Re: RFC: Memory Tiering Kernel Interfaces (v2)

From: ying.huang@xxxxxxxxx
Date: Thu May 12 2022 - 03:19:15 EST


On Thu, 2022-05-12 at 12:42 +0530, Aneesh Kumar K V wrote:
> On 5/12/22 12:33 PM, ying.huang@xxxxxxxxx wrote:
> > On Wed, 2022-05-11 at 23:22 -0700, Wei Xu wrote:
> > > Sysfs Interfaces
> > > ================
> > >
> > > * /sys/devices/system/memtier/memtierN/nodelist
> > >
> > >    where N = 0, 1, 2 (the kernel supports only 3 tiers for now).
> > >
> > >    Format: node_list
> > >
> > >    Read-only.

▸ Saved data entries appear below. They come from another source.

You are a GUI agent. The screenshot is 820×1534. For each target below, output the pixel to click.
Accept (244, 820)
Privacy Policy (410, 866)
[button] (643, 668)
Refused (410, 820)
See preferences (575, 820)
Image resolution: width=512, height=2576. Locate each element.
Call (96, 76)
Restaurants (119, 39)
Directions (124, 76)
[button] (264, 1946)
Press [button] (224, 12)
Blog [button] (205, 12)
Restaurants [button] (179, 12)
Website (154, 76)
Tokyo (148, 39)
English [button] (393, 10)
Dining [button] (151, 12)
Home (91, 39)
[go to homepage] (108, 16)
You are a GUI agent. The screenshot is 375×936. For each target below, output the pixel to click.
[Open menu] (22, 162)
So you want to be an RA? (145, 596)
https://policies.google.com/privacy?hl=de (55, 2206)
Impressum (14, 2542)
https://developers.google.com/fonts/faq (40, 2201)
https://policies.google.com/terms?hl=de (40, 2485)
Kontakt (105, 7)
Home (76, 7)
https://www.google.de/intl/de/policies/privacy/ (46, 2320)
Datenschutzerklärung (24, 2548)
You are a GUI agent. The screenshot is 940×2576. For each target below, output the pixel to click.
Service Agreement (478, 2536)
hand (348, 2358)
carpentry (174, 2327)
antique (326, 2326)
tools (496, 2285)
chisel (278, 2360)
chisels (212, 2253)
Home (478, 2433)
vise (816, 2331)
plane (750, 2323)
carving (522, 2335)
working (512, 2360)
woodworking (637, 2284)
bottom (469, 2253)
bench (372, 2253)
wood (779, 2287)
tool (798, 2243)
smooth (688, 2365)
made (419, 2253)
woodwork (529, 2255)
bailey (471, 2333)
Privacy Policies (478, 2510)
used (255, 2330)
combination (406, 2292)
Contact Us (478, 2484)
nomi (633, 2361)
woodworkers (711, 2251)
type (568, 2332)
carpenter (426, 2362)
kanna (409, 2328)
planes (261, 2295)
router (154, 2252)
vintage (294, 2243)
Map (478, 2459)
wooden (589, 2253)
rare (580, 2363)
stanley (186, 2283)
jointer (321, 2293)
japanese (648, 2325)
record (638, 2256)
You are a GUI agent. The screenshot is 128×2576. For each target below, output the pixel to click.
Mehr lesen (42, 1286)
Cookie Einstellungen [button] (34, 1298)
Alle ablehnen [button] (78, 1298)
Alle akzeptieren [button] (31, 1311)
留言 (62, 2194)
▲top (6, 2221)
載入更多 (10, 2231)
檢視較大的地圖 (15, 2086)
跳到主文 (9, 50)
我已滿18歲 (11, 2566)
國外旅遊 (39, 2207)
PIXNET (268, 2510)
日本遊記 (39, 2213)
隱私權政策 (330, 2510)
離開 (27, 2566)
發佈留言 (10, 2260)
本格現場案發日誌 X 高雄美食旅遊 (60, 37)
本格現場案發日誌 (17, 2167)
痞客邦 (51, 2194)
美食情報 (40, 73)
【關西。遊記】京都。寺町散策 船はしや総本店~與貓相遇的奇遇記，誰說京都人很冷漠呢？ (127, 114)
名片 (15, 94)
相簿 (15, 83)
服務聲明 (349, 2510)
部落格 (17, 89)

When read, list the memory nodes in the specified tier.
> > >
> > >    Tier 0 is the highest tier, while tier 2 is the lowest tier.
> > >
> > >    The absolute value of a tier id number has no specific meaning.
> > >    What matters is the relative order of the tier id numbers.
> > >
> > >    When a memory tier has no nodes, the kernel can hide its memtier
> > >    sysfs files.
> > >
> > > * /sys/devices/system/node/nodeN/memtier
> > >
> > >    where N = 0, 1, ...
> > >
> > >    Format: int or empty
> > >
> > >    When read, list the memory tier that the node belongs to. Its value
> > >    is empty for a CPU-only NUMA node.
> > >
> > >    When written, the kernel moves the node into the specified memory
> > >    tier if the move is allowed. The tier assignment of all other nodes
> > >    are not affected.
> > >
> > >    Initially, we can make this interface read-only.
> >
> > It seems that "/sys/devices/system/node/nodeN/memtier" has all
> > information we needed. Do we really need
> > "/sys/devices/system/memtier/memtierN/nodelist"?
> >
> > That can be gotten via a simple shell command line,
> >
> > $ grep . /sys/devices/system/node/nodeN/memtier | sort -n -k 2 -t ':'
> >
>
> It will be really useful to fetch the memory tier node list in an easy
> fashion rather than reading multiple sysfs directories. If we don't have
> other attributes for memorytier, we could keep
> "/sys/devices/system/memtier/memtierN" a NUMA node list there by
> avoiding /sys/devices/system/memtier/memtierN/nodelist

This will make the interface not extensible. Even a single file
"/sys/devices/system/node/memtiers" is better. As an readonly file, it
should be OK to put multiple values in it.

I remember that one rule for sysfs is that it is accessed more via
libsysfs. Does that make life easier?

Best Regards,
Huang, Ying